Ablations & insights
- Format-only reward (binary “did the model output ###answer###?”) cannot explain RENT’s gains; entropy reward consistently beats it.
- Majority-voting reward (TTRL) matches RENT on easy datasets but under-performs on AIME where reward sparsity hurts.
- Correlation analysis: entropy of last tokens (not the entire chain) aligns strongly with correctness.
Limitations & deployment notes
- Over-confidence mis-calibration can reinforce wrong reasoning.
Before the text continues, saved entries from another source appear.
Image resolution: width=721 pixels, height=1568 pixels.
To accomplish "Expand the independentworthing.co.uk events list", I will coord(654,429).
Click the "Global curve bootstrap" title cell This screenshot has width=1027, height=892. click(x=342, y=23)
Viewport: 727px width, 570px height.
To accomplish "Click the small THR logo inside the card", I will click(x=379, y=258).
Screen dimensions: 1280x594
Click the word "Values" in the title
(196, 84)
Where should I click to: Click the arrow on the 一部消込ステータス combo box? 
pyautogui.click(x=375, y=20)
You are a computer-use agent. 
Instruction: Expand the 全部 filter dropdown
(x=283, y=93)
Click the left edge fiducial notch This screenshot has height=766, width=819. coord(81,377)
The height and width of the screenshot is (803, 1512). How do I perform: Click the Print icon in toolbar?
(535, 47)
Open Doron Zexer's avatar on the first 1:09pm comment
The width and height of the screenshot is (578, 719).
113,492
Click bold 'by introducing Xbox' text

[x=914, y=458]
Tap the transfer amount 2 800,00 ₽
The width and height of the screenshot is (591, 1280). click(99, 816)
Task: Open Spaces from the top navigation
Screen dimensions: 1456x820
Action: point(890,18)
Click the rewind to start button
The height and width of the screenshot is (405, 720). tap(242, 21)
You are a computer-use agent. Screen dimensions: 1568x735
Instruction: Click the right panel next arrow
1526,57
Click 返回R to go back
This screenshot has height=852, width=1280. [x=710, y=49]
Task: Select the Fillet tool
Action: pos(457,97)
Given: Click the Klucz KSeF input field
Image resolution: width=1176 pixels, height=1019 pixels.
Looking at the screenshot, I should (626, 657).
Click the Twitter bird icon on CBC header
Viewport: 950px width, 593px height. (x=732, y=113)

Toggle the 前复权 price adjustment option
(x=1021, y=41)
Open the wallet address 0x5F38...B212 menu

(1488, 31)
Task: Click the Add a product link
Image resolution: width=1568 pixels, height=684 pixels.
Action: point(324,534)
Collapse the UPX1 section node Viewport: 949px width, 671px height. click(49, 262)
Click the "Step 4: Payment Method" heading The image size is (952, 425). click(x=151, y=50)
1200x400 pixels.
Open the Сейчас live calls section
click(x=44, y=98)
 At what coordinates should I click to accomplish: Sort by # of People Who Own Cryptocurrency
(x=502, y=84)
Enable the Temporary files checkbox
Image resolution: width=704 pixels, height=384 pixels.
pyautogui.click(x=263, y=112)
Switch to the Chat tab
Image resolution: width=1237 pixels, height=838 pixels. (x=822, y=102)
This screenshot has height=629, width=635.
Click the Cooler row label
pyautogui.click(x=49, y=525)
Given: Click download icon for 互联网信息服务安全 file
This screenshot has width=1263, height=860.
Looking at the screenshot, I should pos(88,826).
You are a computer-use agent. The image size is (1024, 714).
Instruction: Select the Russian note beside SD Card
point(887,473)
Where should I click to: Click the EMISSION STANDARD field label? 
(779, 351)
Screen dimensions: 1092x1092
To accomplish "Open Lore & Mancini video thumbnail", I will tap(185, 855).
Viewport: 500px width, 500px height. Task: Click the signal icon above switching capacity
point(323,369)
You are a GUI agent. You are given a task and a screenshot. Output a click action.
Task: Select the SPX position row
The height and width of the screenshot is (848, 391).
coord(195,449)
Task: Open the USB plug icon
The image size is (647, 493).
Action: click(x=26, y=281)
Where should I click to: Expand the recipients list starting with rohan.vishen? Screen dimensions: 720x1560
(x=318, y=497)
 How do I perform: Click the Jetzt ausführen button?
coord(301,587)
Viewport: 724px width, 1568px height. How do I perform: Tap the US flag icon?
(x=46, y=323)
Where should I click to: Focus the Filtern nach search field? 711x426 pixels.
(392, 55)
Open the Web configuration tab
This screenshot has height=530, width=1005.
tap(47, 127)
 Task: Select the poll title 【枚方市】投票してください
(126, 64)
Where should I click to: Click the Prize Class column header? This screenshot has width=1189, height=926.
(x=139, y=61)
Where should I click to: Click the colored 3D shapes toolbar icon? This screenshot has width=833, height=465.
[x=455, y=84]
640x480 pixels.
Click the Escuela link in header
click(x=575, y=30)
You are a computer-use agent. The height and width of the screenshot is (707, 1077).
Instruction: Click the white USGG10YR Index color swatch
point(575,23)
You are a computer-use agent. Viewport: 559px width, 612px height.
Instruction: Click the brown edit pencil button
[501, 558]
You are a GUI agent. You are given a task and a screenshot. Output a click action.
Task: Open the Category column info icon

Monitor KL-divergence between policy and reference, keep kl_coeff > 0, enable early stopping.
- Because the model trains on evaluation prompts, performance estimates can be optimistic; hold-out data if measuring real generalisation.
- Compute: 7 B model, 5 × 3072 tokens per prompt, batch 64 ⇒ ~1.0B forward tokens/step; two A100-80G GPUs can sustain ≈ 1 RL step/sec.
- RENT does not yet close the gap to fully-supervised RLHF like DeepSeek-Math, but offers a supervision-free option when answers are unavailable or expensive.
When to use RENT
✔ Fine-tune a domain-specific LLM (legal, medical, proprietary code) without labeled answers.
✔ Continual test-time adaptation to distribution drift (e.g., new competition maths problems).
✘ Tasks where calibration is poor (creative writing, open-ended generation).
Extension ideas
- Combine with light supervised rewards when a small answer set exists (“hybrid reward”).
- Replace average-token entropy with sequence-level entropy from nucleus sampling distribution.
- Use temperature regularisation so that RENT encourages “just-enough” confidence rather than mode-collapse.
In short, RENT shows that simply favouring the chains of thought the model is most confident about—without any external labels—can measurably sharpen quantitative reasoning skills of small-to-mid-scale LLMs.